## [Fonte]
----
Language of document : ECLI:EU:T:2011:355

Causa T‑38/07

Shell Petroleum NV e altri

contro

Commissione europea

«Concorrenza — Intese — Mercato della gomma butadiene e della gomma stirene e butadiene del tipo emulsione — Decisione che accerta un’infrazione all’art. 81 CE — Imputabilità del comportamento illecito — Ammende — Gravità dell’infrazione — Circostanze aggravanti»

Massime della sentenza

1.      Concorrenza — Regole comunitarie — Infrazioni — Imputazione — Società controllante e sue controllate — Unità economica — Criteri di valutazione

(Artt. 81 CE e 82 CE)

2.      Concorrenza — Regole comunitarie — Infrazioni — Imputazione — Società controllante e sue controllate — Unità economica — Criteri di valutazione

(Artt. 81 CE e 82 CE)

3.      Concorrenza — Ammende — Importo — Determinazione — Criteri — Gravità dell’infrazione — Circostanze aggravanti — Recidiva — Nozione

(Artt. 81 CE e 82 CE; comunicazione della Commissione 98/C 9/03, punto 2)

4.      Concorrenza — Ammende — Importo — Determinazione — Criteri — Carattere dissuasivo dell’ammenda

(Artt. 81 CE e 82 CE; comunicazione della Commissione 98/C 9/03, punto 1 A, quarto comma)

5.      Concorrenza — Ammende — Importo — Determinazione — Criteri — Gravità dell’infrazione — Misura della capacità effettiva di causare un pregiudizio sul mercato interessato

(Artt. 81 CE e 82 CE; comunicazione della Commissione 98/C 9/03, punto 1 A, commi 1‑4 e 6)

6.      Concorrenza — Ammende — Importo — Determinazione — Criteri — Gravità dell’infrazione — Valutazione alla luce della natura dell’infrazione — Infrazioni molto gravi

(Artt. 81 CE e 82 CE; comunicazione della Commissione 98/C 9/03, punto 1 A, commi 1 e 2)

7.      Concorrenza — Ammende — Importo — Determinazione — Criteri — Rispetto del principio di proporzionalità

(Artt. 81 CE e 82 CE; regolamento del Consiglio n. 1/2003, art. 23, n. 2; comunicazione della Commissione 98/C 9/03, punto 1 A)
----
## [Materiale fornito]

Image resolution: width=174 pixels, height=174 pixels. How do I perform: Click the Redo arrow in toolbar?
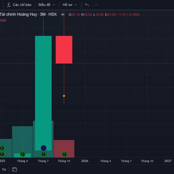point(97,5)
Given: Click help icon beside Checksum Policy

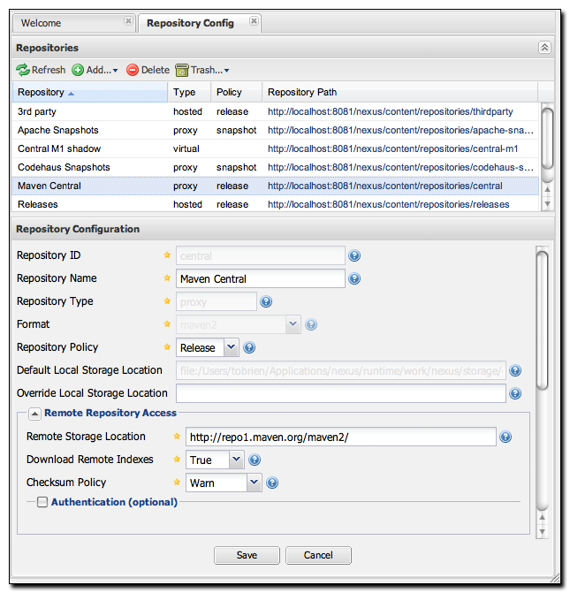Looking at the screenshot, I should 272,483.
----
## [Compito da svolgere]
Riscrivi il passo della fonte da "5.      Concorrenza — Ammende" a "9/03, punto 1 A)", sostituendo "Ammende" con "Sanzioni".

## [Soluzione proposta]
5.      Concorrenza — Sanzioni — Importo — Determinazione — Criteri — Gravità dell’infrazione — Misura della capacità effettiva di causare un pregiudizio sul mercato interessato

(Artt. 81 CE e 82 CE; comunicazione della Commissione 98/C 9/03, punto 1 A, commi 1‑4 e 6)

6.      Concorrenza — Sanzioni — Importo — Determinazione — Criteri — Gravità dell’infrazione — Valutazione alla luce della natura dell’infrazione — Infrazioni molto gravi

(Artt. 81 CE e 82 CE; comunicazione della Commissione 98/C 9/03, punto 1 A, commi 1 e 2)

7.      Concorrenza — Sanzioni — Importo — Determinazione — Criteri — Rispetto del principio di proporzionalità

(Artt. 81 CE e 82 CE; regolamento del Consiglio n. 1/2003, art. 23, n. 2; comunicazione della Commissione 98/C 9/03, punto 1 A)